10. Wear comfortable clothes:
I know this is on basically every travel list, but I really think it is worth repeating for those of us who are sensitive. Don’t wear anything you won’t be comfortable in for at least 24 hours. That includes jewelry, watches, belts, shoes, glasses, backpacks, hats or anything touching your body continually. Highly sensitive people can get overwhelmed very easily by sensations. A necklace that feels fine for a few hours at work where you are used to the lights, sounds, and smells, might be extremely irritating in a new environment where your body is being bombarded by sensory input you aren’t used to. So particularly for the travel part of your trip (plane, car, train, bus, etc.) be as comfortable as you possibly can. I can’t tell you how many times I’ve started a trip and realized 12 hours into it that I definitely did not wear my most comfortable pair of glasses or earrings. When my nervous system is dealing with a lot of extra input, every little thing feels more irritating than usual.
Make it work for you: The key for travel is comfortable layers. Keep a list of your most comfortable clothes and jewelry so that when it is time to take a trip you know exactly what to pack. Make sure you have a lot of mix-and-match layers. Don’t try to be a fashionista. Even little things can add up to a lot of irritation on a trip. Make yourself as comfortable as you possibly can.

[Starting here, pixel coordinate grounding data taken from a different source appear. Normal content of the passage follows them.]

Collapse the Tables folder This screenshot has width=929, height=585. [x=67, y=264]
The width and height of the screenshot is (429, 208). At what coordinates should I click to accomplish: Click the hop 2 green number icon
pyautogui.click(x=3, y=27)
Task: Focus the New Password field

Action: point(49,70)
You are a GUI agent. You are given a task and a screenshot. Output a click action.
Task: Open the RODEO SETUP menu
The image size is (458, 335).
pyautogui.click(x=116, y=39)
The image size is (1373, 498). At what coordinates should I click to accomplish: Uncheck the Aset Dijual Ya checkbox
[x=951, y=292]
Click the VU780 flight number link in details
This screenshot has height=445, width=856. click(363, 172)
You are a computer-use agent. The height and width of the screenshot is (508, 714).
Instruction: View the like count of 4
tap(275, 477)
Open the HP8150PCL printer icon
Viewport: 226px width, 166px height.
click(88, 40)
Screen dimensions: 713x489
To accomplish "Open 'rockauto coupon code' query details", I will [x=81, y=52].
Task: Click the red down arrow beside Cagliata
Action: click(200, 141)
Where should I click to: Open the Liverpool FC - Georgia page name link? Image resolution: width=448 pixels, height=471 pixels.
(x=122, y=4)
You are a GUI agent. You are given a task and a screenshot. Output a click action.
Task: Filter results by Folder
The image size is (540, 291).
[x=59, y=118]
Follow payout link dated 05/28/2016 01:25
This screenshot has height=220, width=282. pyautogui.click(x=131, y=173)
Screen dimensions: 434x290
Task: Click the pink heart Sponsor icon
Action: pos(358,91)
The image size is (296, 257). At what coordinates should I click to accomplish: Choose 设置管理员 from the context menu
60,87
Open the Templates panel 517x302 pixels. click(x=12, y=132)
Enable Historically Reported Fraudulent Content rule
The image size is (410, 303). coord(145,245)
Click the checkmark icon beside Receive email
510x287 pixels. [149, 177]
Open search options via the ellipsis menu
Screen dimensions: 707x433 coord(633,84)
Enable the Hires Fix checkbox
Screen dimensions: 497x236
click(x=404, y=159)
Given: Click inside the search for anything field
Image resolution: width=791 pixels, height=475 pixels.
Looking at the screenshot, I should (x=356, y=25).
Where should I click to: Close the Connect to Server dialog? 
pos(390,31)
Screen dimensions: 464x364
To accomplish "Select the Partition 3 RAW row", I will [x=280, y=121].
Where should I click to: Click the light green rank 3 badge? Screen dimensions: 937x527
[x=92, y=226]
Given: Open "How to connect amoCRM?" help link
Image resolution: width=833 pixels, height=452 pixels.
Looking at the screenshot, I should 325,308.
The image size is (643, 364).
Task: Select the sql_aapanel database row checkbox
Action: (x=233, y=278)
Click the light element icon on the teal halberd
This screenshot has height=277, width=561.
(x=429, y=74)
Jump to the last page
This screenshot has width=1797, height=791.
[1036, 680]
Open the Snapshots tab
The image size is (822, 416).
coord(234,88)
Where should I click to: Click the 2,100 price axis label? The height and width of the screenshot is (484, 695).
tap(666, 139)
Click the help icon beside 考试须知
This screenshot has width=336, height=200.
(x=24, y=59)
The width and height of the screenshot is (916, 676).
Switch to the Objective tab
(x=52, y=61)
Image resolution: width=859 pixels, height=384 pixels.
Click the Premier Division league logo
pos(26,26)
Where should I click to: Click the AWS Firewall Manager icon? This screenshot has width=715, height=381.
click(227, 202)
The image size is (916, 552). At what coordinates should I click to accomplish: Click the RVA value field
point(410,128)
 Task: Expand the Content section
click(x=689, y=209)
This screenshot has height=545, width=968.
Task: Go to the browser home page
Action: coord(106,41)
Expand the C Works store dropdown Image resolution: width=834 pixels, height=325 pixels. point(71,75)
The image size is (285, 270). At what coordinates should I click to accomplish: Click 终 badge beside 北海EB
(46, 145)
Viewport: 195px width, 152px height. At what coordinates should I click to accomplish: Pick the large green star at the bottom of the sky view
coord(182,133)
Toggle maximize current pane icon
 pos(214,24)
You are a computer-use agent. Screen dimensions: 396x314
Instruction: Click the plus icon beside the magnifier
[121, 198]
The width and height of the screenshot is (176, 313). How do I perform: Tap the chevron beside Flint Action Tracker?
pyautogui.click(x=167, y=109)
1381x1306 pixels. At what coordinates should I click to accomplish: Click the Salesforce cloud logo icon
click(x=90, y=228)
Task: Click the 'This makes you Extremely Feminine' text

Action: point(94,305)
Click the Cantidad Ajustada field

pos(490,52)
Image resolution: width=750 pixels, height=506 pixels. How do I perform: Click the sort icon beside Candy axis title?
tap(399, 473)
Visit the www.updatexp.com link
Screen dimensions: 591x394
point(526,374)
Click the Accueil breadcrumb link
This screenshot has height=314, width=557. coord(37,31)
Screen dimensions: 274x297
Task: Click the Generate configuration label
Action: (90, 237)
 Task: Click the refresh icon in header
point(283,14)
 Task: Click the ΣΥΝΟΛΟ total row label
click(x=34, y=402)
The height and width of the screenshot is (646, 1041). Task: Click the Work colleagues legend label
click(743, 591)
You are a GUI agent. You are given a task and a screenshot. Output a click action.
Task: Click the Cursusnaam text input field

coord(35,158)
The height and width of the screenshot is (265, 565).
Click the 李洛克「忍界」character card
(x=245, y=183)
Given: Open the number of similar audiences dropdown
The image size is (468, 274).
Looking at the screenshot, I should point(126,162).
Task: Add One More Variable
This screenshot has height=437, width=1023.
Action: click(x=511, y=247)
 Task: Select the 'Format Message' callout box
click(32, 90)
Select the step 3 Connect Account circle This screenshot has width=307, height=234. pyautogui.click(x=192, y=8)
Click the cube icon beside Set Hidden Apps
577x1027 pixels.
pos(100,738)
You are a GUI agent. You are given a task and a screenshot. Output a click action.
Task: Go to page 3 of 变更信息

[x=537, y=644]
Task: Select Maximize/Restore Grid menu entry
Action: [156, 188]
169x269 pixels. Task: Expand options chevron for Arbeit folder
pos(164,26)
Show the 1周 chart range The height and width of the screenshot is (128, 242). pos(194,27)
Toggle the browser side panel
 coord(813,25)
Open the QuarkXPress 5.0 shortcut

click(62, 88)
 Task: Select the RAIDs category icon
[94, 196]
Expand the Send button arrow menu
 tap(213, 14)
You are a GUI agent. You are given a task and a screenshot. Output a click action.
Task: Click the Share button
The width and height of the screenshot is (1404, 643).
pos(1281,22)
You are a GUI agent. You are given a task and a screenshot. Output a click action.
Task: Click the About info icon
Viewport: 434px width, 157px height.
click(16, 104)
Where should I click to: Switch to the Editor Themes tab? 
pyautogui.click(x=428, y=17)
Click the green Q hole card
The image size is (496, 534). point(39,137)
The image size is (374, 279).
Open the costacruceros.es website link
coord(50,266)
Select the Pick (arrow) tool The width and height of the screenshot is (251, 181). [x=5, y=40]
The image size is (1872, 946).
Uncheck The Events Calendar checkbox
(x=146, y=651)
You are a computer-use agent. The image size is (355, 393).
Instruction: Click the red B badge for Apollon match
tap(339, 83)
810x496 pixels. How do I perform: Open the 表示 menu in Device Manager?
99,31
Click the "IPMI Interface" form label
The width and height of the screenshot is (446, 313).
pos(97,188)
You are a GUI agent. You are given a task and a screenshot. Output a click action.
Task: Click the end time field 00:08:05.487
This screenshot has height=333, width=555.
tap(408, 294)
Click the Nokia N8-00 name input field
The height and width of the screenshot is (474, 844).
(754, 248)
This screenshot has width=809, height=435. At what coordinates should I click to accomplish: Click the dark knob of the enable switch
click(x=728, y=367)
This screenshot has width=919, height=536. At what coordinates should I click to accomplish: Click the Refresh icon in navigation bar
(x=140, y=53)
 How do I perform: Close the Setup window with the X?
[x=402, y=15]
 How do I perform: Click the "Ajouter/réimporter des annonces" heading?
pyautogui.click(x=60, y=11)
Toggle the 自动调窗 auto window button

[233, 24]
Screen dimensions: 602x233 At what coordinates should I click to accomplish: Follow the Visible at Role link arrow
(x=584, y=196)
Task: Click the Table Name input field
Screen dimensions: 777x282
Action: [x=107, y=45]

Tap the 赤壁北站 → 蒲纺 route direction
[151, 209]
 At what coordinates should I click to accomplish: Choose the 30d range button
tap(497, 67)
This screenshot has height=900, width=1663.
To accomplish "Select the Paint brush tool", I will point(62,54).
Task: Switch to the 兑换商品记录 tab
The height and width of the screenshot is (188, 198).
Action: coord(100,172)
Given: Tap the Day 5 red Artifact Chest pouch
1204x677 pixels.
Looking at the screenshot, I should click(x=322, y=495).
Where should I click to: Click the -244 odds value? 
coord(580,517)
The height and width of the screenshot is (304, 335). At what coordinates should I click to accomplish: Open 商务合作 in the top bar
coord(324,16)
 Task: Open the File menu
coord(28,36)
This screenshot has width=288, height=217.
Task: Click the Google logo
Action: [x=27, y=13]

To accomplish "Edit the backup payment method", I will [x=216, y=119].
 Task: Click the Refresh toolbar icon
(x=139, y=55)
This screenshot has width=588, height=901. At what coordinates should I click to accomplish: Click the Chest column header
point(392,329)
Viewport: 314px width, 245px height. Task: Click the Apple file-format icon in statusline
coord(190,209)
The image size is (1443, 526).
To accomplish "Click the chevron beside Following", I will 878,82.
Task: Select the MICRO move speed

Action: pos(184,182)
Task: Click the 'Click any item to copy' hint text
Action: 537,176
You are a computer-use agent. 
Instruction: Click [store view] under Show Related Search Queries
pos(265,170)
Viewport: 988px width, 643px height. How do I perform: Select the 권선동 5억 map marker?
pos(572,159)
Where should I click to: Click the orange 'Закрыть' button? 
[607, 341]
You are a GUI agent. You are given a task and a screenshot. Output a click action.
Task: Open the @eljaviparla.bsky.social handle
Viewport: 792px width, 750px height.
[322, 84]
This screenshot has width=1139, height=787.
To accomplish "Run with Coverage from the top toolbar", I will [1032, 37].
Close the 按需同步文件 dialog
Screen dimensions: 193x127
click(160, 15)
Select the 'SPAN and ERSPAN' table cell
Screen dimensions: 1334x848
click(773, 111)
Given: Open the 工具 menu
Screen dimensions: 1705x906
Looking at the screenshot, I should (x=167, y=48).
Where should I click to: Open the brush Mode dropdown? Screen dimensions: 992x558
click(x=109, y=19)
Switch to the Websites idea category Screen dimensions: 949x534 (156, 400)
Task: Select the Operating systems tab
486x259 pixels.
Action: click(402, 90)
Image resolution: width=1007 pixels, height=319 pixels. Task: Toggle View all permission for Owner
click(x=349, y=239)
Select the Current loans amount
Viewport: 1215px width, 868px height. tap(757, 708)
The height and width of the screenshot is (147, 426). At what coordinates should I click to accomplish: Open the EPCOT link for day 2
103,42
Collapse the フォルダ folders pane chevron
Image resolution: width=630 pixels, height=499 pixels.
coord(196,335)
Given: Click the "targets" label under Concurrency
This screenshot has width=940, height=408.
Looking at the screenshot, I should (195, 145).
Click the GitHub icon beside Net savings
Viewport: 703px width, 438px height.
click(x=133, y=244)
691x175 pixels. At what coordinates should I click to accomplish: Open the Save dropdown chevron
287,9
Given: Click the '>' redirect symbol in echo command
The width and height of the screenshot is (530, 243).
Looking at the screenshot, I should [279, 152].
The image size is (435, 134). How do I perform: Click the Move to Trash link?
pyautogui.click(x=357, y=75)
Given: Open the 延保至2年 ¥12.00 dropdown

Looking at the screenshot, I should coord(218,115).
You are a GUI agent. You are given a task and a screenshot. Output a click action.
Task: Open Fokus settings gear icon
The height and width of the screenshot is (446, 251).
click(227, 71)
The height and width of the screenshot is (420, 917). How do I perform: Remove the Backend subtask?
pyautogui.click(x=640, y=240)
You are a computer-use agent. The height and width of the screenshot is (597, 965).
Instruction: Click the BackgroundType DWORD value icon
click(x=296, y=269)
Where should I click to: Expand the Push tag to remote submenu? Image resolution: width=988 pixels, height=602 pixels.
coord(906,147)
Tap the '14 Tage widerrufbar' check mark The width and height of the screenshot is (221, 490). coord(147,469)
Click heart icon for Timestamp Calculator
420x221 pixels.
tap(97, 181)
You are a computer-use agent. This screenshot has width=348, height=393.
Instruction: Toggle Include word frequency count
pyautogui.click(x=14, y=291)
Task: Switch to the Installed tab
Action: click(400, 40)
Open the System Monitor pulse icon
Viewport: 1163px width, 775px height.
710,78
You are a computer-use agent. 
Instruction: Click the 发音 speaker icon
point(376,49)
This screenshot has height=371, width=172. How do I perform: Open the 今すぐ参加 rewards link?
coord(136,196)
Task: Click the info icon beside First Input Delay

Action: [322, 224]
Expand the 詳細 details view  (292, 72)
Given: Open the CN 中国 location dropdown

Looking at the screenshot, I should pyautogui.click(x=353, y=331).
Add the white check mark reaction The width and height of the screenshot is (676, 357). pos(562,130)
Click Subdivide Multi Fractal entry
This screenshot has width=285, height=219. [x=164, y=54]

I traveled a lot before I figured all this out and I just dealt with being uncomfortable a lot of the time. Now that I know more about myself, I can use the tricks I've learned to spend more time being comfortable and having fun. It might sound like I'm neurotic, but figuring this stuff out about myself has really helped a lot. If you’ve read this far it is probably because you relate to this in some way. Being sensitive can be a challenge, but it doesn’t mean you have to stop living your life or doing things you want to do. It does mean that you need to get to know yourself, understand exactly how you are sensitive, and learn tricks to deal with your own quirks. Sit down, make a list of what makes travel hard for you, brainstorm ideas of how to deal with those specific things, and then give some of your ideas a try. Don’t let the challenges keep you from exploring the world!